### Data records
▽
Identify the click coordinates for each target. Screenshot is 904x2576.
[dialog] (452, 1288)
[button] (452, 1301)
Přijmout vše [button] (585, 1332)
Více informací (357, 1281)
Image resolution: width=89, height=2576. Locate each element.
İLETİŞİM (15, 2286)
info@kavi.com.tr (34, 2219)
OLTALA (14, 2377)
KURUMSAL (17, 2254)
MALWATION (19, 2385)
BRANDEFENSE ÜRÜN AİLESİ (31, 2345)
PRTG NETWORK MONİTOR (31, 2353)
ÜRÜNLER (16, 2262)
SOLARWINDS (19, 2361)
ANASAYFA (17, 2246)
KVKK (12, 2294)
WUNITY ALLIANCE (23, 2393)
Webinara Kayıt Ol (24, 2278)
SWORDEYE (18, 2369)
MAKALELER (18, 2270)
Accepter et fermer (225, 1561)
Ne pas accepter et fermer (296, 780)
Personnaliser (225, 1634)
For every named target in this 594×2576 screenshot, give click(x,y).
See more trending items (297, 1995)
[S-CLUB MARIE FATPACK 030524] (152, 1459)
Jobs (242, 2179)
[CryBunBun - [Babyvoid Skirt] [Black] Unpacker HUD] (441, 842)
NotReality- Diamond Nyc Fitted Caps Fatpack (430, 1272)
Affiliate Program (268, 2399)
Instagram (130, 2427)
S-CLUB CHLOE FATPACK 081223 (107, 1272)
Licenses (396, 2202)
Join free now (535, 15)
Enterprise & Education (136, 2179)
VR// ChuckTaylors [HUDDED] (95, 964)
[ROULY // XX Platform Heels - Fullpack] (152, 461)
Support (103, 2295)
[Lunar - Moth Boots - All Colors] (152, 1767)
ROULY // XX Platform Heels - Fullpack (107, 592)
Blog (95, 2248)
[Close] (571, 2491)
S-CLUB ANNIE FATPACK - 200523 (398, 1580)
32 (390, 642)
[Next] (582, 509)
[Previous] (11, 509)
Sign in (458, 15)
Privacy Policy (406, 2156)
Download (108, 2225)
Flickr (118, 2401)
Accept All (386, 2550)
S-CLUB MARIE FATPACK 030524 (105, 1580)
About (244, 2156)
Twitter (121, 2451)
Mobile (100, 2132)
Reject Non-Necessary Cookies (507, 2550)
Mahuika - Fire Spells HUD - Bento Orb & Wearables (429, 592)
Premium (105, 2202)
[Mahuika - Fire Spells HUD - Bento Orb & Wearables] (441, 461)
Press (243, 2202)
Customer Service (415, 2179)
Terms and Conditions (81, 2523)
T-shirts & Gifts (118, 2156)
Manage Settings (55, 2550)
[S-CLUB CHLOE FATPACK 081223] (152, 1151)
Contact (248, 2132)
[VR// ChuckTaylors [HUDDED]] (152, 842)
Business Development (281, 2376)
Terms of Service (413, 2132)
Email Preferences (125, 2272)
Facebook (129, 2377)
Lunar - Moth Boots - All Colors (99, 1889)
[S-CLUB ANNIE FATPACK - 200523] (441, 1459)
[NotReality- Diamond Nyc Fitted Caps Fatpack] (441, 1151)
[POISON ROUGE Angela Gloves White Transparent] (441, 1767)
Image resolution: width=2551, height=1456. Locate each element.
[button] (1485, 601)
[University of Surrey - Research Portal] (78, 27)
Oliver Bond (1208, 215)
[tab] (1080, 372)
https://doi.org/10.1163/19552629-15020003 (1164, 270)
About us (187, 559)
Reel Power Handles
△
### Work request
Only the lines above from the line with "ANASAYFA (17, 2246)" to the line with "NotReality- Diamond Nyc Fitted Caps Fatpack (430, 1272)", those two lines included, should be reproduced exactly.

### Written answer
ANASAYFA (17, 2246)
KVKK (12, 2294)
WUNITY ALLIANCE (23, 2393)
Webinara Kayıt Ol (24, 2278)
SWORDEYE (18, 2369)
MAKALELER (18, 2270)
Accepter et fermer (225, 1561)
Ne pas accepter et fermer (296, 780)
Personnaliser (225, 1634)
For every named target in this 594×2576 screenshot, give click(x,y).
See more trending items (297, 1995)
[S-CLUB MARIE FATPACK 030524] (152, 1459)
Jobs (242, 2179)
[CryBunBun - [Babyvoid Skirt] [Black] Unpacker HUD] (441, 842)
NotReality- Diamond Nyc Fitted Caps Fatpack (430, 1272)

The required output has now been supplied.